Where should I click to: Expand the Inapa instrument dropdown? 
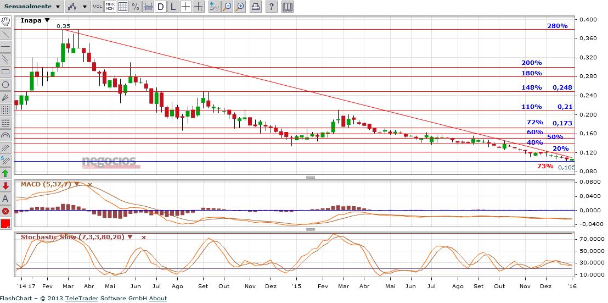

...

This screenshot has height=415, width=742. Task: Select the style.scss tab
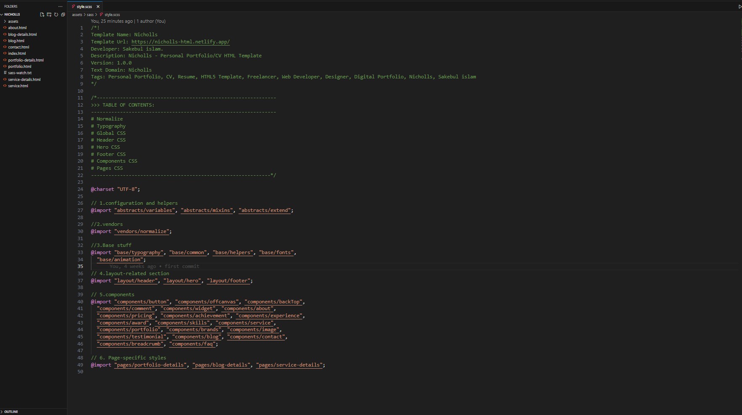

* * *

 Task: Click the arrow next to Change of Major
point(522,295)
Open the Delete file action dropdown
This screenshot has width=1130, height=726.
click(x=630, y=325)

# Task to complete:
Each line that mentions the string "dropdown" must be copied from the listing.

# Result for this task:
Where should I click to: Expand the Inapa instrument dropdown? 
Open the Delete file action dropdown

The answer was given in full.